By now, you’ve probably read the many contradicting opinions on vaccinations. While there are many studies that show getting immunizations can help prevent diseases, there are many people that still don’t believe this.

In fact, these people believe vaccines can be harmful and even cause certain conditions, even though there are no studies that prove this.

In order to help steer anti-vaxx people to get vaccinated, one woman named Nicole Stellon O’Donnell posted a message on Twitter about her 8-year-old daughter with cancer, to help put into perspective how harmful not getting vaccinated can be.

She explained that her daughter came with her to the grocery store while she was on chemo and was exposed to the measles. Because of her daughter’s cancer and weakened immune system, this was very dangerous for her and caused a slew of awful occurrences.

In her post, that has since gone viral, Nicole lists out all of the things that “a causal measles exposure in a grocery store” did for her daughter.

“My daughter was quarantined for one month. It’s enough to be bald and chemo stricken at 8, but add being unable to leave the house,” she wrote, adding that her daughter had to wear a mask in public. “This may not seem like a big deal, but imagine being eight, bald, skeletal, without eyebrows and eyelashes *and* having to wear a face mask in public,” she said.

Thankfully, this had happened during the summer, so her daughter wasn’t in school, at the time, but if she was, she’d have to miss more school (on top of the three months she already missed for chemo treatments).

She also explained that it wasn’t just her daughter who was affected by the exposure—tons of kids in the hospital were affected due to having to halt treatments. In fact, the entire department was unable to serve other outpatient children with cancer at that time.

“When we arrived at ped/onc they had to cancel appointments and shut down the infusion room while they sorted out the details of her exposure,” O’Donnell said. “The treatment of all the other patients (children with cancer) that afternoon was disrupted.”
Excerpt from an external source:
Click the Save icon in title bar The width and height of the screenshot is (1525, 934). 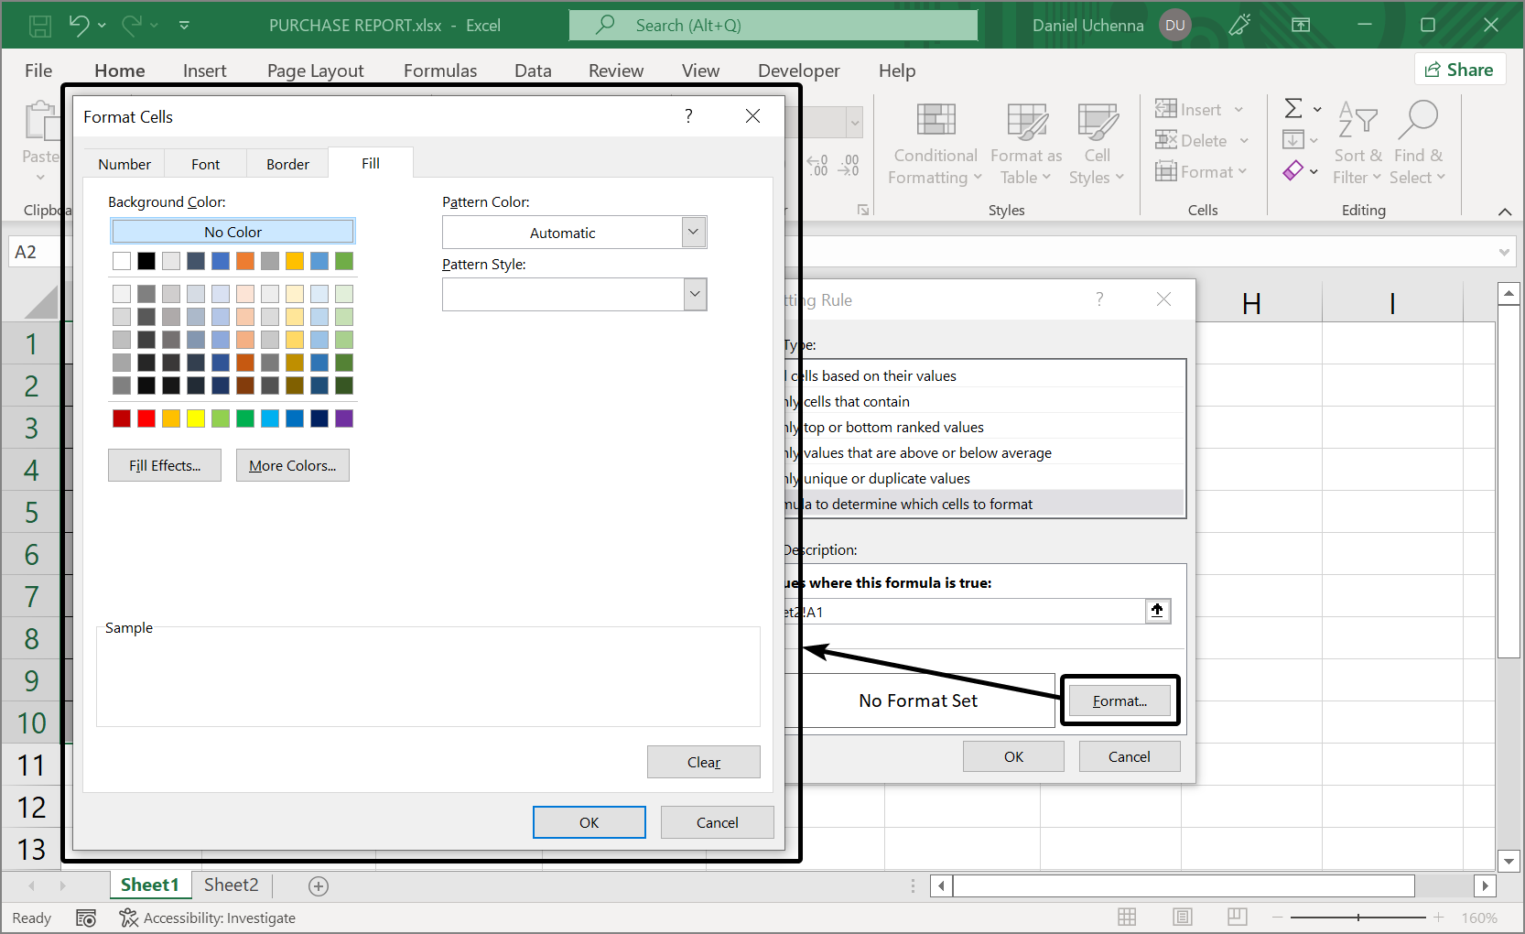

On top of that, there was the risk that other children had to suffer and get shots to boost their white blood cell counts, which has painful side effects (this didn’t happen though, thank goodness).

“Our oncology team spent much time working with state epidemiologists to decide what to do,” she recalls. “Both for our child and all the other children in the clinic that day.”

If nothing else, O’Donnell just wanted people to understand that the decision not to vaccination can affect not only the person who isn’t vaccinated, but everyone around them as well. The takeaway? Vaccinate.

“Please vaccinate your kids. Please get your #flushot,” she says. “It’s an act of compassion for the many children who need herd immunity because their immune systems are not working. #VaccinesWork.”

What’s your current stance on getting vaccinations vs. not getting vaccinated?